# Happy Birthday to suedew



## nukeadmin (Oct 10, 2003)

Happy Birthday to suedew who is 65 today
ccasion5: ccasion7: ccasion9: ccasion6:
Many Happy Returns


----------



## bigtree (Feb 3, 2007)

Happy Birthday Sue.


----------



## listerdiesel (Aug 3, 2012)

Happy Birthday, Sue!

Have a great day.

Peter


----------



## tugboat (Sep 14, 2013)

Many Happy Returns, Sue. Hope you have a great day.

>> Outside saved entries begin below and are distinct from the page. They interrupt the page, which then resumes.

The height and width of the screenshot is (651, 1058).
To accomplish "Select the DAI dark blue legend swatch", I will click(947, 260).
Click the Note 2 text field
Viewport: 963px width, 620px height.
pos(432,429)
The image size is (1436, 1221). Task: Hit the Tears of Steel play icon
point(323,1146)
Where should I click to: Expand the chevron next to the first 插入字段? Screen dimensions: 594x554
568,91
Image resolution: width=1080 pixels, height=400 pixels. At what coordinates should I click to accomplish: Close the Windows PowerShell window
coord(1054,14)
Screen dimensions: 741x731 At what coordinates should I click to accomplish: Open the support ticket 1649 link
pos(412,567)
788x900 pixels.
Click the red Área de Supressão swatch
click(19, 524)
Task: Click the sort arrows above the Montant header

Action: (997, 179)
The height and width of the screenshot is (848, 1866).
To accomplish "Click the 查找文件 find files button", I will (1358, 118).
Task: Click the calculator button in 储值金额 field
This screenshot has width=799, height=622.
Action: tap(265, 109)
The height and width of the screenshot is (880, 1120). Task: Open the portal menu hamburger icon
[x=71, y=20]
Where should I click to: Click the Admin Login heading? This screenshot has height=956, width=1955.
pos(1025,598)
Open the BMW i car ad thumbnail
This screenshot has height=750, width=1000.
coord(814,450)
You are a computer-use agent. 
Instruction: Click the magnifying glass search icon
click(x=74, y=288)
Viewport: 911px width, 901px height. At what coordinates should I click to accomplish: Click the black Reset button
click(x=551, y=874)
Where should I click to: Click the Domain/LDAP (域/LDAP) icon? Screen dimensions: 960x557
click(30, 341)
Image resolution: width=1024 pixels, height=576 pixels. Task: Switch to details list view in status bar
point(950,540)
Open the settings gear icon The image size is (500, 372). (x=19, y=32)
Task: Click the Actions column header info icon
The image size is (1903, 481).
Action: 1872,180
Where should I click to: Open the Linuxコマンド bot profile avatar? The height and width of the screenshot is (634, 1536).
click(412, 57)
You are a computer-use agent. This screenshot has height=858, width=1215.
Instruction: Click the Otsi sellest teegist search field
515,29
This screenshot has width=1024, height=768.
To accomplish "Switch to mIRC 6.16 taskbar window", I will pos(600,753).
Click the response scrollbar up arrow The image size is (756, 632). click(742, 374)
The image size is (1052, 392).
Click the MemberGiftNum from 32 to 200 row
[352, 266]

Regards to John too.


----------



## 747 (Oct 2, 2009)

Happy Birthday Sue.


----------



## rayrecrok (Nov 21, 2008)

Happybbirthday from me and Sandra, have a nice one...


ray.


----------



## barryd (May 9, 2008)

A very happy Birthday Sue.


----------



## nicholsong (May 26, 2009)

Sue, Happy Birthday

You can take a Day Off from MHF as a present from us :lol: :lol: :lol: 

Geoff


----------



## cabby (May 14, 2005)

Happy Birthday Sue.

cabby


----------



## Kaytutt (Feb 5, 2013)

Happy Birthday Sue :new-bday:


----------



## LadyJ (May 9, 2005)

:new-bday: Sue hope it!s a good one :new-bday: 


Jacquie


----------



## chrisdougie (Apr 1, 2009)

Happy birthday Suedew

from 
Chrisdougie


----------



## prof20 (Jan 11, 2007)

Have a good birthday Sue.










Roger & Frances


----------



## dhutchy (Feb 7, 2010)

Happy birthday Sue


----------



## aldra (Jul 2, 2009)

A very very happy birthday Sue :new-bday: 

When are you over our way again??

sandra


----------



## rowley (May 14, 2005)

Wishing you all the best on your Birthday.


----------



## HermanHymer (Dec 5, 2008)

Hi Sue, Happy birthday and many more. I would have missed it had this post not just bubbled to the top of the list! Hope to see you again soon!


----------



## suedew (May 10, 2005)

Thank you all, for the birthday wishes.
Just home after a great birthday meal out and didn't need to drive, thanks Magoo.
Aldra, not sure when in your area, but will try to make it soon x


----------